[WHAT YOU HAVE TO DO]
Write out, word for word, every line from the one containing "The height and width of the screenshot is (720, 1280)." through the final line of the records.

━━━━━ RECORDS FOR PROCESSING

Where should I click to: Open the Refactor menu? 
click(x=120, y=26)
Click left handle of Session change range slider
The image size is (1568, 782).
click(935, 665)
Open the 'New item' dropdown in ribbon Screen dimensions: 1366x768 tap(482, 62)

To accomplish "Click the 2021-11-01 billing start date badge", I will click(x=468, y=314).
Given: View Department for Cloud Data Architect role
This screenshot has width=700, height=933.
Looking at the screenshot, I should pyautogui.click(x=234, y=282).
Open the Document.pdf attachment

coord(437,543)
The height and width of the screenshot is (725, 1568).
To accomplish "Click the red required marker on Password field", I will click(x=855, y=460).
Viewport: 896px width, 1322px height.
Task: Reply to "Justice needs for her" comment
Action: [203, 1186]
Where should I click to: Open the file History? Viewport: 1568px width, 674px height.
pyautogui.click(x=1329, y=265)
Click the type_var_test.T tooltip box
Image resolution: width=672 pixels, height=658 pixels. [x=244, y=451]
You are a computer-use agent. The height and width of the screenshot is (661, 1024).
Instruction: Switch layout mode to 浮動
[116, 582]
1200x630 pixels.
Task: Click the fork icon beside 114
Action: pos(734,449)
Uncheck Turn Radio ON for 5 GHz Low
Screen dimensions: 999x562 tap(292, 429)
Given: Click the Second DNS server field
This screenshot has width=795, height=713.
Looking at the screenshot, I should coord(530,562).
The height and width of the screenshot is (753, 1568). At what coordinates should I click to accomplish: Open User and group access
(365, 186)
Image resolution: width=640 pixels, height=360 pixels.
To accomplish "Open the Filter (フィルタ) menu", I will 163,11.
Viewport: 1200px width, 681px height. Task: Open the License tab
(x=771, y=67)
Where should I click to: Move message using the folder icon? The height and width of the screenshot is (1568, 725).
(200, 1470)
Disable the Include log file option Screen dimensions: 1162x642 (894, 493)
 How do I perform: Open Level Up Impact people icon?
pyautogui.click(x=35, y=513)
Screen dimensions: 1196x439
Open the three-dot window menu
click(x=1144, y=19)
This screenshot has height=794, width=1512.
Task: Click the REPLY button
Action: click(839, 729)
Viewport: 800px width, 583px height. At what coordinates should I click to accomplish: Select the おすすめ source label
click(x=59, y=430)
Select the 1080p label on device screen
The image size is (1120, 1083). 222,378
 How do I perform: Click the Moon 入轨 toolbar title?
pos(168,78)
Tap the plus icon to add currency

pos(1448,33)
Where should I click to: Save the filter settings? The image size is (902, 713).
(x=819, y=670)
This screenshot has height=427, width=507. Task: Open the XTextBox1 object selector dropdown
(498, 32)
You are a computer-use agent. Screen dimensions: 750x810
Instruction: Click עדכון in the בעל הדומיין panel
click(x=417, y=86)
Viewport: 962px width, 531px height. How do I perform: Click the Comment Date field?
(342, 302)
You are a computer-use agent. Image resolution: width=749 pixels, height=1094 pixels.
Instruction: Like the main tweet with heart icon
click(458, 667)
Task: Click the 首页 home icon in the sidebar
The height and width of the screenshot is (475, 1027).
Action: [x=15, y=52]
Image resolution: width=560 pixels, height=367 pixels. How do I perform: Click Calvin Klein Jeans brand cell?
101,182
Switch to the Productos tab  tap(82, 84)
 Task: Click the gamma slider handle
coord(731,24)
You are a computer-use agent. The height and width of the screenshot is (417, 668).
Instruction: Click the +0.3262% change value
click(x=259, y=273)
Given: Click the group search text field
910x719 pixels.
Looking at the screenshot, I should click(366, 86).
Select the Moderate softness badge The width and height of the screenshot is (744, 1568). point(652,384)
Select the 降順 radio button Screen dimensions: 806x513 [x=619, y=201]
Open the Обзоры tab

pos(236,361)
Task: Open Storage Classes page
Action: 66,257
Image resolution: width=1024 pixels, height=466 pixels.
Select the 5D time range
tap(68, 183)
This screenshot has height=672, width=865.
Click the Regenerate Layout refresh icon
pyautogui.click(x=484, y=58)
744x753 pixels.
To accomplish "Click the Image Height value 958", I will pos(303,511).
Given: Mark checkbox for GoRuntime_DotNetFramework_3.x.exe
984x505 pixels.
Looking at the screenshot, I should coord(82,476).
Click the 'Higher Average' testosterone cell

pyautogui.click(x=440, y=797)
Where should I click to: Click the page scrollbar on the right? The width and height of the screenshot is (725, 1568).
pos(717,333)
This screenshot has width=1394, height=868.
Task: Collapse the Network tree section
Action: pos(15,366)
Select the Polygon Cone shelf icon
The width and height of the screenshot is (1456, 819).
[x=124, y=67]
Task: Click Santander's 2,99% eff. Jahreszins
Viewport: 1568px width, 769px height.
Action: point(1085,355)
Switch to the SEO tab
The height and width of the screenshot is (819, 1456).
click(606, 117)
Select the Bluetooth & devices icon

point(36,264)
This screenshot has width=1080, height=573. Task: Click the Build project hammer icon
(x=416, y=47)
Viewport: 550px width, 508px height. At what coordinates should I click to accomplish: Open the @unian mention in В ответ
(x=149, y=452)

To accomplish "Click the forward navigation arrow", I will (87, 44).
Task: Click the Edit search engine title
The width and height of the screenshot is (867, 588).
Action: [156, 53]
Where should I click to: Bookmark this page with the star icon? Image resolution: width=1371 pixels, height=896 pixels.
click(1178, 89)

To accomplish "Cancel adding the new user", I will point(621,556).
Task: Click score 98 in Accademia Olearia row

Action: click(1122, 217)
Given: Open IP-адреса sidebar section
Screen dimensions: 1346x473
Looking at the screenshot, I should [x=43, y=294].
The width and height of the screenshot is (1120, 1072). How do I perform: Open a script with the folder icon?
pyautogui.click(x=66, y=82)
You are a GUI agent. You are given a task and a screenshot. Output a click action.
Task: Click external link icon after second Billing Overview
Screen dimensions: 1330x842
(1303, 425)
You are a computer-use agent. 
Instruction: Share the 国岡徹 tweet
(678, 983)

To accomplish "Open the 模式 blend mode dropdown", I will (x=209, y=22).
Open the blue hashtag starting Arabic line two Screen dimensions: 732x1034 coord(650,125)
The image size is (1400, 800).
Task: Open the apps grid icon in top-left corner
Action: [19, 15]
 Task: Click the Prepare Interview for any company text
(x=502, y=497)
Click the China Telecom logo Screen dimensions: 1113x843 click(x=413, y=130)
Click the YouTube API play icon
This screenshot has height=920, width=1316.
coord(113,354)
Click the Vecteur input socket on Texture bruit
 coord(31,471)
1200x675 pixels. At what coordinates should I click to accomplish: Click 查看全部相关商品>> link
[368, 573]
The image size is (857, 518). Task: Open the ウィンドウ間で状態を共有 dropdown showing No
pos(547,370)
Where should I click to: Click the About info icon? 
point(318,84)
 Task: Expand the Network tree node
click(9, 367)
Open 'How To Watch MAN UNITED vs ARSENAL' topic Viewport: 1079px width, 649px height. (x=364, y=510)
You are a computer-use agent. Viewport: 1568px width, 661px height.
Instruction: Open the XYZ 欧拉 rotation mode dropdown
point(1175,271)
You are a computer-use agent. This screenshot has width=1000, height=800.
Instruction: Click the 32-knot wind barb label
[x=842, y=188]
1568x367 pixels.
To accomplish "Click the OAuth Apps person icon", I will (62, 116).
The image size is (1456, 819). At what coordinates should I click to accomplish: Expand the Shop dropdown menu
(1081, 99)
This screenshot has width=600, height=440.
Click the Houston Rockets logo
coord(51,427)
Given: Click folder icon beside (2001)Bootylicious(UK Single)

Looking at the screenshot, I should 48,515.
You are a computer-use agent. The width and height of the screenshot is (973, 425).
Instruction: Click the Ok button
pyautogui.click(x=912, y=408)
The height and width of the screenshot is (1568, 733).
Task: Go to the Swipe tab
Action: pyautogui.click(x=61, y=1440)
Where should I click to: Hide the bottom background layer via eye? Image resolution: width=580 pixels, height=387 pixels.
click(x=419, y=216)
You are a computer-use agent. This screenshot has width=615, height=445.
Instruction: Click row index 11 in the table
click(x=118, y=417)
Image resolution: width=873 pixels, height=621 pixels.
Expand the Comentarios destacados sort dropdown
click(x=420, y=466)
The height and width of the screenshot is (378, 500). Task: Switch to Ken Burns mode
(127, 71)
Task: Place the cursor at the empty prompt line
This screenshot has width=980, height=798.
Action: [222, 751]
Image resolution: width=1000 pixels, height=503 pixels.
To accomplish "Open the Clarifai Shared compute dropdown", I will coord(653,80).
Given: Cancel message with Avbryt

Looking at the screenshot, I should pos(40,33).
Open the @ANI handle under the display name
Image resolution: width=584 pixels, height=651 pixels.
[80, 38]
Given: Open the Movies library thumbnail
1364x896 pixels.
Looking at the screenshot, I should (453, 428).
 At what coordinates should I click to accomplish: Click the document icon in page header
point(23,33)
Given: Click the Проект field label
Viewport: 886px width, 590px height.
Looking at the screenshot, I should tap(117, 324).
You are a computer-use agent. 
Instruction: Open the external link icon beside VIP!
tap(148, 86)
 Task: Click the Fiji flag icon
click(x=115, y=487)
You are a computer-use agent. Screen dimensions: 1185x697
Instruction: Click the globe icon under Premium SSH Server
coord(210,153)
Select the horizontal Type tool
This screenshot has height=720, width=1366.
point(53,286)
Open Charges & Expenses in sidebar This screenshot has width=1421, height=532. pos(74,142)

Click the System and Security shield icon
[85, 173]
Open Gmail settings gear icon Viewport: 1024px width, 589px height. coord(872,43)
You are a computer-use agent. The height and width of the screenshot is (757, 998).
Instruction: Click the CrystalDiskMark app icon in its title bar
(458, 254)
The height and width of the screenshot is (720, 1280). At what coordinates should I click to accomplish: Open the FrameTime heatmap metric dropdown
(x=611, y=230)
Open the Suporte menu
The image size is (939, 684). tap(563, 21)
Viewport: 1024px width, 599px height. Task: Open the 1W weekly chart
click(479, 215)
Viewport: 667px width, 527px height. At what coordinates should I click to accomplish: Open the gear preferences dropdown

━━━━━━━━━━

[EXERCISE OUTPUT]
The height and width of the screenshot is (720, 1280). At what coordinates should I click to accomplish: Open the FrameTime heatmap metric dropdown
(x=611, y=230)
Open the Suporte menu
The image size is (939, 684). tap(563, 21)
Viewport: 1024px width, 599px height. Task: Open the 1W weekly chart
click(479, 215)
Viewport: 667px width, 527px height. At what coordinates should I click to accomplish: Open the gear preferences dropdown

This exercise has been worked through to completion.